Anatomy of a Computer Vision App

My name is Tommaso Borghi and with my friend Tomas Camin we developed a little technological jewel called Tennis Camera.
This is our story and the architecture of our little “child”.

Intro

Tennis Camera is an iPhone App and it’s the first fully automatic mobile product to measure your serve speed — like in professional tennis tournament.
It requires no calibration, works on all light conditions (indoor and outdoor), all court type (clay, grass, hard), on both serving direction, with no need for tripods or extra holders and with an overall speed accuracy below 5%. In real-time.
Just check out the video below or download the Lite version (for free!) or the Pro version:

The Story

Our story started a couple of years ago an a tennis court while recovering from the shipwreck of our first app, Answhere.me.
As for Tennis Camera Anshwere.me was a side project where we poured a lot of energies and efforts, endless nights after work and even higher expectations for a product that never took off and we were licking our scars wondering what to do next.

While leaving the court on one of those “recovery” nights we started talking about this crazy idea of using the iPhone to measure the serve speed in an accurate and reliable way. A professional tool was only available for ~1000$ and the apps on the store were completely manual and based on questionable assumptions (measuring the time of flight of the ball thus computing an average speed rather than the peak as in professional tournaments or very time consuming and far from the realtime experience all tennis fan are used to).
We wanted the real thing: and accurate real time instrument to measure our serve speed.

We immediately labelled the idea as “impossible” and went home. But we felt in our mind we could do something. We quickly started doing some “back of the envelope” calculation and at the end the idea was not so far away. Of course we couldn’t think about the detailed challenges we would have faced but this was the perfect opportunity to be back on business and to seriously challenge our technical skills — our real add value in the crowded app market.

In the post below we’ll try to open the doors of our technology and describe the architecture and the engineering challenges we overcame to realize this.

The Anatomy of the App

As we said the main two challenges to tackle are to achieve good accuracy in real time while playing with some serious constraints like using a hand held device with limited computational power.

We could spend days covering all the tiny details of our implementation but let’s try to keep it simple and explain you how we managed to do all that starting from our architecture.

The speed estimation algorithm is divided in three steps as shown here:

The first step is the “Court Detection and Trigger”. As a matter of fact before starting the entire chain of processing we make sure that the phone is actually shooting a tennis court from the right point rather than a general scene (the “Court Detection”) and more importantly we run a real time algorithm to detect a flying ball (what we call the “Trigger” to all the next processing).

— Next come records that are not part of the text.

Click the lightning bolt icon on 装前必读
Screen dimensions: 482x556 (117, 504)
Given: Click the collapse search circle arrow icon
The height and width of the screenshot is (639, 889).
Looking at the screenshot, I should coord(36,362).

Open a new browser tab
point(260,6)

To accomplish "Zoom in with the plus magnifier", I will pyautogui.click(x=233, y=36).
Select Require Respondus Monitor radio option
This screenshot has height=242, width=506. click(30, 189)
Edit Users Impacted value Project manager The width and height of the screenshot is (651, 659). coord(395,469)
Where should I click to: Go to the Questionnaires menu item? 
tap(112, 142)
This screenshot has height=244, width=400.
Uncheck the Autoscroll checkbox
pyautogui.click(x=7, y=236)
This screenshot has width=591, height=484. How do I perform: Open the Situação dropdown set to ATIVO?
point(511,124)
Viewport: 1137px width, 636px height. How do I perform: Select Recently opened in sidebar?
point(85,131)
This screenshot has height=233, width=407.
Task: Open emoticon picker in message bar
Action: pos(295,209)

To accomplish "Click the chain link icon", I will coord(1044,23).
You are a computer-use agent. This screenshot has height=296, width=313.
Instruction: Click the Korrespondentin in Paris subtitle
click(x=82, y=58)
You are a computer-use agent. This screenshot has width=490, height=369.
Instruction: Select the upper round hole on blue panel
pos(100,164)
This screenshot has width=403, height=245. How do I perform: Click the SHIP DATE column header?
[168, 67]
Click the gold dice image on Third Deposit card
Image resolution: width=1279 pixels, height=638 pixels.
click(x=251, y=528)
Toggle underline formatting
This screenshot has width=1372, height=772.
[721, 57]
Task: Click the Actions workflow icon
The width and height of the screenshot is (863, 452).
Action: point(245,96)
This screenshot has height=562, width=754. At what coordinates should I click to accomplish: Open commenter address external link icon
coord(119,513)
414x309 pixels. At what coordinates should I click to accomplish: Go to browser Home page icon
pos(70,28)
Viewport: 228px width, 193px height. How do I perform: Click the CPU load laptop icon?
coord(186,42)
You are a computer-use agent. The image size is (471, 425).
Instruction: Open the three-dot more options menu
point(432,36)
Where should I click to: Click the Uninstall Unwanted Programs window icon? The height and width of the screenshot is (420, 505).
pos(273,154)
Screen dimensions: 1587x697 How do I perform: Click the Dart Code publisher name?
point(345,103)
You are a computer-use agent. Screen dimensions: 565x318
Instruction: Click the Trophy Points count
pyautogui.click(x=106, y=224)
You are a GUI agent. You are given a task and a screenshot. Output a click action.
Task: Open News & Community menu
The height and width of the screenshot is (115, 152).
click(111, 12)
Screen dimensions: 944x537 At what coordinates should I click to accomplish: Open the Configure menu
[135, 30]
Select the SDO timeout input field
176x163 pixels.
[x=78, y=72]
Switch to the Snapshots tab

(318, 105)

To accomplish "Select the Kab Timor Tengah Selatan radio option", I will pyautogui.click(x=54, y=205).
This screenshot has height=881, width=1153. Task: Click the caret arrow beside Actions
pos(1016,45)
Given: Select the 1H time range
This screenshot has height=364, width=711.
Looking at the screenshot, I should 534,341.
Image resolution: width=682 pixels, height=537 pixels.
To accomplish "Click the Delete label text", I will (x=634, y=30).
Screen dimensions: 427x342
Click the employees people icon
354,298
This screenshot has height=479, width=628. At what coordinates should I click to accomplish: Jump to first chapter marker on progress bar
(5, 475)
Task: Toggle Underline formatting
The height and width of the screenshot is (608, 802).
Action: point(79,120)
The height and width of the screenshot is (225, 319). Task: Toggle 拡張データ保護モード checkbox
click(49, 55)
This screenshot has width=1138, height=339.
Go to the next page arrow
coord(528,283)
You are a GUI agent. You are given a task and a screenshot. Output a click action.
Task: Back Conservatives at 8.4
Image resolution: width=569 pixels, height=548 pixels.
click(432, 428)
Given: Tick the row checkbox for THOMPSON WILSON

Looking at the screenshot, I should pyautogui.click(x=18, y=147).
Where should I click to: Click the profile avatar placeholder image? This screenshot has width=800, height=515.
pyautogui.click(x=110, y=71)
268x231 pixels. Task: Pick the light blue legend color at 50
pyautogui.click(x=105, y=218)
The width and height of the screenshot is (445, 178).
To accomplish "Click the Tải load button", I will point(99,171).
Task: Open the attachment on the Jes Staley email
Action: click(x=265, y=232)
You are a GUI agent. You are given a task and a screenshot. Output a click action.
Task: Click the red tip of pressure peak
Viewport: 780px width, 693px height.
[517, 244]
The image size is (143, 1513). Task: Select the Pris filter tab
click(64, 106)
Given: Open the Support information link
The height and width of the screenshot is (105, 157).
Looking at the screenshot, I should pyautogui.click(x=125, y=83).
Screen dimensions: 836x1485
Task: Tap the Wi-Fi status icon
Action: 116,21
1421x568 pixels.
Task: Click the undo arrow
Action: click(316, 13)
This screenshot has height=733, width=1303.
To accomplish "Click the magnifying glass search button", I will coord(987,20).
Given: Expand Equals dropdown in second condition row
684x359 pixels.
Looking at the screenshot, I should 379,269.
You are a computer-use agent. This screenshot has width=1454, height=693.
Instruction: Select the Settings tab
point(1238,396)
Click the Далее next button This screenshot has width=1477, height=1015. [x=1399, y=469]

We also collect high resolution frames for more accurate processing.

Secondly we perform fine processing on the high resolution frames to accurately detect the ball and its bouncing point in the “Blob Fine Tune” section.

Finally we run all the “Speed Estimation” processing to estimate the camera pose, the ball trajectory and finally it’s initial speed.

Let’s dig into the details of each of these modules.

Court Detection and Trigger

Here it’s where all the dirty job is done. As you can see from the block diagram the first step consists in grabbing the frames from the camera and perform a simple series of preprocessing at GPU level. We use the awesome GPUImage framework by Brad Larson to downscale the original frames, enhance the ball-to-court contrast and reduce movement artifacts by applying some averaging filter.
This preprocessed frame is then subtracted with the previous frame and the result is converted to grayscale and finally to a binary image by using a “Low Pass Thresholding”.
All these operations can be executed in parallel (pixel-wise) and thus are particularly suited to GPU processing, which means REALLY fast. Just to give you some reference number we can run this first set of operations at >30 fps on iPhone 5S and at >60 fps in iPhone 6 and 6+.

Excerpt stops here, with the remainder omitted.